Anyway, I’d like to see Rory win more majors, perhaps even a Masters, though that may be the one that eludes him, simply because he wants it so much.  Barring accidents and injury he’ll be competing for an Olympic medal in Japan next year and he’s confirmed that he’ll be representing Ireland.  Being from Northern Ireland, he could choose GB or Ireland and he avoided making a decision by not competing at the last Olympics in Rio because, he said, of the danger of the Zika virus.  Justin Rose won the gold and the whole event took on a different aura.

Rory has now committed to playing for Ireland, the country he represented throughout his amateur career and the thought of him and Shane Lowry, the Open champion, teaming up is mouth-watering.  Except that Olympic golf is not a team thing – yet.  Individual strokeplay has its place but Olympic golf needs to be different and introducing a team element would be a good idea.  Even better, make it a mixed team event.  You could still have individual events for men and women but a mixed team event would pay more than lip service to the mantra ‘growing the game’.

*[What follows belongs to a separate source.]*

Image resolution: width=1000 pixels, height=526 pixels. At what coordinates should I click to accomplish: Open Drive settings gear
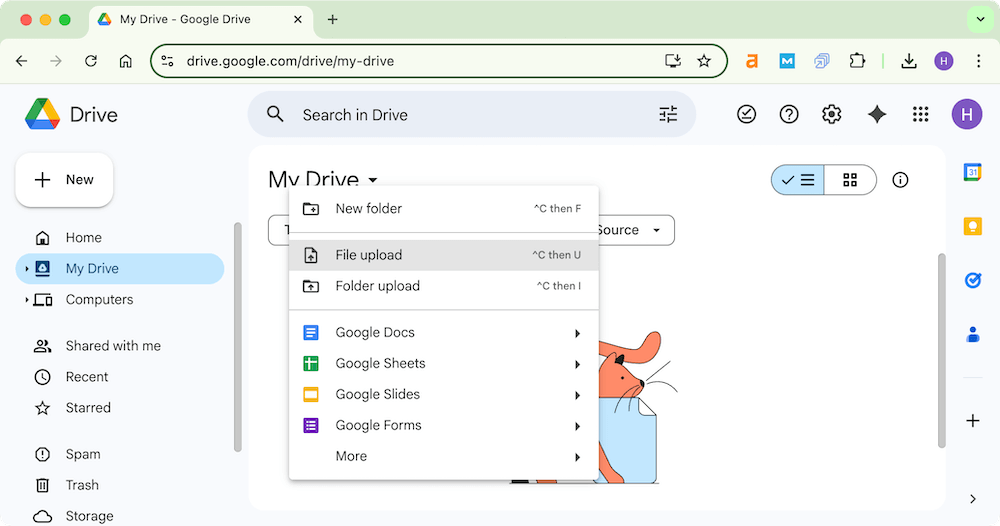[x=831, y=115]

Tiger on his way to a first round of 64 at the Zozo Championship in Japan [Ben Jared]

Japan is a country so golf mad that it inspired Tiger Woods to a first round of 64, six under par, in the Zozo Championship the other day and encouraged all those who think the former world No 1 should choose himself, the US captain, to play in the Presidents Cup in Melbourne in December.  Fine.  If Tiger chooses himself he consigns the Presidents Cup, which is currently less competitive than me against Tiger head to head playing level from the same tees (I exaggerate but not by much) to eternal nothingness, a non-event sans pareil.

Your choice Tiger.

 

WHGC’s new clubhouse is coming along.